OBJECTIF A: Mettez à jour le fil sur le bug de Mail : reprenez tout ce qui va de « Voilà voilà, j'ai » jusqu'à « preneuse d'une solution! », en remplaçant « mes contacts » par « mes clients ».

TEXTE FOURNI:
↓↓↓

# Bug stupide sous Mail



## RobinSparkles (27 Février 2015)

Bonjour bonjour,

Voilà depuis quelques temps je rencontre un problème fort spécial sur une de mes boîtes mail: au lieu de mon nom s'affiche cette merveilleuse phrase "Jours fériés en France" phrase que j'ai dû taper lors d'une recherche google, et qui, je ne comprends pas pourquoi, se retrouve là, à la place de mon nom, ci-contre une petite capture d'écran:






Voilà voilà, j'ai bien entendu vérifié dans les paramètres de la boîte et c'est bien mon nom qui est rentré partout, j'ai effacé et remis mon nom, rien à faire, ça reste tel quel. Je ne sais pas si je dois rire ou pleurer, le soucis c'est que c'est la boîte dont je me sers pour les échanges pro, donc si jamais mes contacts reçoivent mes mails de la part de "Jours fériés en France" c'est pas le top... 
Si quelqu'un a déjà rencontré ce problème, je suis vivement preneuse d'une solution! 

Merci!


----------



## flippy (27 Février 2015)

T'as essayé sur une autre session si ça fait pareil ?.....................


----------



## RobinSparkles (27 Février 2015)

flippy a dit:


> T'as essayé sur une autre session si ça fait pareil ?.....................


Une autre session?


----------



## pascalformac (27 Février 2015)

RobinSparkles a dit:


> Bonjour bonjour,
> 
> Voilà depuis quelques temps je rencontre un problème fort spécial sur une de mes boîtes mail: au lieu de mon nom s'affiche cette merveilleuse phrase "Jours fériés en France" phrase que j'ai dû taper lors d'une recherche google, et qui, je ne comprends pas pourquoi, se retrouve là, à la place de mon nom, ci-contre une petite capture d'écran:
> 
> ...

↑↑↑

LIGNES BRUTES:
↓↓↓

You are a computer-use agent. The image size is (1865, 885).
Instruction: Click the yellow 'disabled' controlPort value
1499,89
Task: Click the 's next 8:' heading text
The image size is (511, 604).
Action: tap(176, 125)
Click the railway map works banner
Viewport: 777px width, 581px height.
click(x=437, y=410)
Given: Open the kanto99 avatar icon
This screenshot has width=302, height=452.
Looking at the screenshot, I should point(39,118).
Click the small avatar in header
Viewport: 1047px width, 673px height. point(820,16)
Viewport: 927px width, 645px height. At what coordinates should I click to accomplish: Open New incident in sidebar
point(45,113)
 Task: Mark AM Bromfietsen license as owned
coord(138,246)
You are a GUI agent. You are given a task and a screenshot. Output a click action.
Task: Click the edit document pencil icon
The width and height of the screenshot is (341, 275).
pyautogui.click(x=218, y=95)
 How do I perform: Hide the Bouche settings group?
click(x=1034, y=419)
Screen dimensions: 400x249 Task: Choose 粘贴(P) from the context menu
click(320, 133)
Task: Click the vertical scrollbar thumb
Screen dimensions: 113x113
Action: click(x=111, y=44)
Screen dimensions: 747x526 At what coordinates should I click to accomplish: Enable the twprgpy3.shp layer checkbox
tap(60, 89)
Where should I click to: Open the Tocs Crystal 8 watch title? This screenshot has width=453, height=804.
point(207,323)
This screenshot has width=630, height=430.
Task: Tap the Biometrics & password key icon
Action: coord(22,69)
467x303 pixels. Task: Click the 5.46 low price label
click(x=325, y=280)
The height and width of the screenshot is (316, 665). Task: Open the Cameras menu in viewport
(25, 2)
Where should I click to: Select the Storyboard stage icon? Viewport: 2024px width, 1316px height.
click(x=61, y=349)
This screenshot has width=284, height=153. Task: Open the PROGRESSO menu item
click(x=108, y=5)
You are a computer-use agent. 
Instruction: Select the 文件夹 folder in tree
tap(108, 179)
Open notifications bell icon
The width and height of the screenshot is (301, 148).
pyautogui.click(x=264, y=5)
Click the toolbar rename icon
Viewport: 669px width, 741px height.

↑↑↑

OBJECTIF B: Dans les lignes brutes, recopiez s'il vous plaît tout ce qui va de la ligne contenant « Viewport: 927px width, 645px » jusqu'à celle contenant « pyautogui.click(x=218, y=95) », toutes deux incluses. Multipliez par 0,4 chaque coordonnée de clic, arrondissez à l'entier (les demis vers le haut), laissez les autres nombres inchangés et ne rendez que ces lignes.

RÉPONSE RÉDIGÉE A:
Voilà voilà, j'ai bien entendu vérifié dans les paramètres de la boîte et c'est bien mon nom qui est rentré partout, j'ai effacé et remis mon nom, rien à faire, ça reste tel quel. Je ne sais pas si je dois rire ou pleurer, le soucis c'est que c'est la boîte dont je me sers pour les échanges pro, donc si jamais mes clients reçoivent mes mails de la part de "Jours fériés en France" c'est pas le top... 
Si quelqu'un a déjà rencontré ce problème, je suis vivement preneuse d'une solution!

RÉPONSE RÉDIGÉE B:
Viewport: 927px width, 645px height. At what coordinates should I click to accomplish: Open New incident in sidebar
point(18,45)
 Task: Mark AM Bromfietsen license as owned
coord(55,98)
You are a GUI agent. You are given a task and a screenshot. Output a click action.
Task: Click the edit document pencil icon
The width and height of the screenshot is (341, 275).
pyautogui.click(x=87, y=38)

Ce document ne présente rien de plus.